SOURCE TEXT =
= = =

Image-based phenotyping of faba bean genetic resources for water deficit responses under controlled conditions

Faba bean ( Vicia faba L.) has great potential to contribute to sustainable agriculture and protein security globally but is known to be very sensitive to drought stress. Uncovering drought-resilient germplasm is critical for developing resilient cultivars and advancing our understanding of the mechanisms underlying stress adaptation. However, high-throughput plant phenotyping under stress conditions remain a major bottleneck in crop genetics and breeding programs. In this study, a multi-sensor indoor phenotyping platform was used to assess 44 faba bean genotypes under water deficit conditions. Standardized, monitored stress conditions were achieved by watering-by-weighing for drought onset, duration, and intensities allowing genotype-level comparisons. The genotypes showed a range of stress responses in growth and physiology, including traits such as plant height, biomass, water use efficiency (WUE), and chlorophyll fluorescence parameters. Digital biomass, derived from combined top- and side-view plant imaging, was strongly correlated with biological biomass at the experimental endpoint, validating its use as a non-destructive proxy for growth assessment in faba bean. Time-resolved generalized additive modelling further revealed genotype-specific differences in the timing and magnitude of water deficit response. Genotypes that maintained growth and WUE under water deficit conditions may serve as valuable pre-breeding materials for development of drought-adapted faba bean.

= = =

DATASET CONTENT =
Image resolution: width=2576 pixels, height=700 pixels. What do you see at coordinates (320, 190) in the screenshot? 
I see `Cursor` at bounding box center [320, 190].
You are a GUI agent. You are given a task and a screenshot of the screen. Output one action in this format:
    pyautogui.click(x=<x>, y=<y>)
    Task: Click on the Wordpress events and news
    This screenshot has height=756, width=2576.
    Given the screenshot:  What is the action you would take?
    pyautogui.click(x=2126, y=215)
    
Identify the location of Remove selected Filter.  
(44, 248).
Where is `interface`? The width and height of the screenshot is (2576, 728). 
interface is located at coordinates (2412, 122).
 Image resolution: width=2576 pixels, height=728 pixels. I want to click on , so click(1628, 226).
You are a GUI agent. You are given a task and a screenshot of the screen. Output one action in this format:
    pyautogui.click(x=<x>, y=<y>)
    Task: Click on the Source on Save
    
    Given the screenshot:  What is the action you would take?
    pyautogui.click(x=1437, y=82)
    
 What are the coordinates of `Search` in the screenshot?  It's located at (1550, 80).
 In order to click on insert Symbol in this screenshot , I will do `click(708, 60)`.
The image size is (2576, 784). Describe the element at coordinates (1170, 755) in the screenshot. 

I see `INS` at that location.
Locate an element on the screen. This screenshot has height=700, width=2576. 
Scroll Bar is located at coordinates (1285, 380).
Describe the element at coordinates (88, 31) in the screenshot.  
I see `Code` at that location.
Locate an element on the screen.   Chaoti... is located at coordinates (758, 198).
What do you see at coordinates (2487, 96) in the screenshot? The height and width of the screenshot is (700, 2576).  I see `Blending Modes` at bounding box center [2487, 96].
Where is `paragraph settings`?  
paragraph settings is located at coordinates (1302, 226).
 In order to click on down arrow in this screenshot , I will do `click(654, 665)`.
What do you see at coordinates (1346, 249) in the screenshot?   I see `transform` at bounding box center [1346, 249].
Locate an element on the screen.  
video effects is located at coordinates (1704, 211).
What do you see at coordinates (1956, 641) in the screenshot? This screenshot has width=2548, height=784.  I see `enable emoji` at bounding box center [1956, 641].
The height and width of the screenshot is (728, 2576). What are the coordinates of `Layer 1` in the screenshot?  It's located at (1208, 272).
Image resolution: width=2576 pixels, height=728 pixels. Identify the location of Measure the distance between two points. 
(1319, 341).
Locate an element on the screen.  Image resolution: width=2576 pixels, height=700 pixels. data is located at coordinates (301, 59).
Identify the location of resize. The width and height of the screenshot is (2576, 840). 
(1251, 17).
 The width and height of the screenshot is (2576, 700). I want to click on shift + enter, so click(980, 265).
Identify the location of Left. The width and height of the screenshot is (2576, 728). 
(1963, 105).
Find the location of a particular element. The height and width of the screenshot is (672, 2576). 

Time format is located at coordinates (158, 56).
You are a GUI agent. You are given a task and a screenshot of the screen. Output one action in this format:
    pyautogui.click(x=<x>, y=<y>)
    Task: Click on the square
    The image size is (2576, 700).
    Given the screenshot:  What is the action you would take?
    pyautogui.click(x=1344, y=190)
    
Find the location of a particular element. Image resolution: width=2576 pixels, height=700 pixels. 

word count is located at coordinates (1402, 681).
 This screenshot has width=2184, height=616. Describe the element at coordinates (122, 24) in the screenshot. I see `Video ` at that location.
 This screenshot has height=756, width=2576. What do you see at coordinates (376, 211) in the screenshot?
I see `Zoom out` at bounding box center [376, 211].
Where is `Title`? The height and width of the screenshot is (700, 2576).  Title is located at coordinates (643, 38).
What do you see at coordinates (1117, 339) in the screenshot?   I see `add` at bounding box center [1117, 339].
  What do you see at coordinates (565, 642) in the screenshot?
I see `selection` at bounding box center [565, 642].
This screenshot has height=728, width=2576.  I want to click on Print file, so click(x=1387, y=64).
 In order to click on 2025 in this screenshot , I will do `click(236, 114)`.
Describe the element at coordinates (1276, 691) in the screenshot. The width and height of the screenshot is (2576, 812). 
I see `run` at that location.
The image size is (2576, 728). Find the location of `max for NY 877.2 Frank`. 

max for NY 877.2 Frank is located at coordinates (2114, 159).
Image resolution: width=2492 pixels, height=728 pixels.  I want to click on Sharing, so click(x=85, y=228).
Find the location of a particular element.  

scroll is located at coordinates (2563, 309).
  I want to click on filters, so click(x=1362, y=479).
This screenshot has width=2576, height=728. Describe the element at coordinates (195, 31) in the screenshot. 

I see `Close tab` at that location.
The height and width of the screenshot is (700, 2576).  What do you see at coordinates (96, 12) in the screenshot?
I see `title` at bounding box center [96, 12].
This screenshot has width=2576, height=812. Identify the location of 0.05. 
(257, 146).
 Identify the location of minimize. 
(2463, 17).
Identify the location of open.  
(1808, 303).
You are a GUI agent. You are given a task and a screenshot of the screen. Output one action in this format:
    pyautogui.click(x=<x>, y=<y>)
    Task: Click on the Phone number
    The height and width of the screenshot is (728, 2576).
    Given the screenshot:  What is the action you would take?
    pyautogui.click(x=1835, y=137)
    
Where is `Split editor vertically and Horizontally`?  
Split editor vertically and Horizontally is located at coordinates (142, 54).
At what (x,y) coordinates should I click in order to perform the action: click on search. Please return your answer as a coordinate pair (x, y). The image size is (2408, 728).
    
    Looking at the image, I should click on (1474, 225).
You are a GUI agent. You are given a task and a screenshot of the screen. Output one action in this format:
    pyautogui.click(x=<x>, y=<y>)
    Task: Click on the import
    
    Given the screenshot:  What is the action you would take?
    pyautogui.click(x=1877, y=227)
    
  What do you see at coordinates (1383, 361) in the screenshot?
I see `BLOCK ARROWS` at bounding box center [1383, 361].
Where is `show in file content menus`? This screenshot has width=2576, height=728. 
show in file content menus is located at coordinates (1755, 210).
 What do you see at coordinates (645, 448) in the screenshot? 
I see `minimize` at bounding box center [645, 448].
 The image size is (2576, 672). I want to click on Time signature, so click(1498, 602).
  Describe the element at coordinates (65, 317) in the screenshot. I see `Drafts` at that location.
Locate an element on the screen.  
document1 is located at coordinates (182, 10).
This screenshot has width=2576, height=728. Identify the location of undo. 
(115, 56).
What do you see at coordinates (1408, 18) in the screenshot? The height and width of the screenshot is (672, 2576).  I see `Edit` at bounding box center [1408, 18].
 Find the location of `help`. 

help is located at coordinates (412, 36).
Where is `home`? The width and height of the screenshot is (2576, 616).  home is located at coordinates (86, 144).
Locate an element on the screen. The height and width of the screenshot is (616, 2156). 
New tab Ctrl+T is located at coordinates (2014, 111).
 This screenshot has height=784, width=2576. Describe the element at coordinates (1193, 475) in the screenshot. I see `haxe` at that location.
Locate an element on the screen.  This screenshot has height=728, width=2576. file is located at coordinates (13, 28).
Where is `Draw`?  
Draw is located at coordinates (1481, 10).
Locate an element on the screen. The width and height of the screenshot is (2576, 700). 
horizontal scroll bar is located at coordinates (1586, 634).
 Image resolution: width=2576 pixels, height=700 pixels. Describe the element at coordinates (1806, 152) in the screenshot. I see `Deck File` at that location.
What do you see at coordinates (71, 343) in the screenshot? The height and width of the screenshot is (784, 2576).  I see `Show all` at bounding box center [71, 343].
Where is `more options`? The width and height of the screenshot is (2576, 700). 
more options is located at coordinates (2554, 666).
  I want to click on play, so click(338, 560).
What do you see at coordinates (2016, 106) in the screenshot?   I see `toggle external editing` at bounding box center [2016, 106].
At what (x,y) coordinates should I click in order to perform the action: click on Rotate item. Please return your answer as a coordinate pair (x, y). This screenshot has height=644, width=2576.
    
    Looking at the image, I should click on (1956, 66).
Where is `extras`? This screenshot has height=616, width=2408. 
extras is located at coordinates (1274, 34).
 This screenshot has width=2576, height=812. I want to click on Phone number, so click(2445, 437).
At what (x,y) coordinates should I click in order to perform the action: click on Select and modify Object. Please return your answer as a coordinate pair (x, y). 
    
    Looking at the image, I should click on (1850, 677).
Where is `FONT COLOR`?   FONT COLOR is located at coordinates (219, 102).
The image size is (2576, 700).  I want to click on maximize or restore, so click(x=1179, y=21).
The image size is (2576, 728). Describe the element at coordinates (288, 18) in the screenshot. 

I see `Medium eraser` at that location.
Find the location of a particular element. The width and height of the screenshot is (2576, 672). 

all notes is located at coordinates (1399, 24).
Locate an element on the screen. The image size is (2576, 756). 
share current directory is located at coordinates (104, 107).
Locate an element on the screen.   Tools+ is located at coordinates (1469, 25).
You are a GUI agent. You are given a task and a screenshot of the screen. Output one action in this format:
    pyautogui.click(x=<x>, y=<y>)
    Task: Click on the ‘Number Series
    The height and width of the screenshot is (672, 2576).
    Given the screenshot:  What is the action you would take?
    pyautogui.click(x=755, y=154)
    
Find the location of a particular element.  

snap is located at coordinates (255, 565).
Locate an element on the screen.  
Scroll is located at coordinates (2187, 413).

= = =

GOAL OF THE EXERCISE = Using the faba bean text above, please explain why digital biomass can be used as a non-destructive proxy for growth assessment in faba bean. Keep the answer to one to three sentences.

SOLUTION FOR THIS TASK = Digital biomass was derived from combined top- and side-view plant imaging. At the experimental endpoint it was strongly correlated with biological biomass, which validates its use as a non-destructive proxy for growth assessment.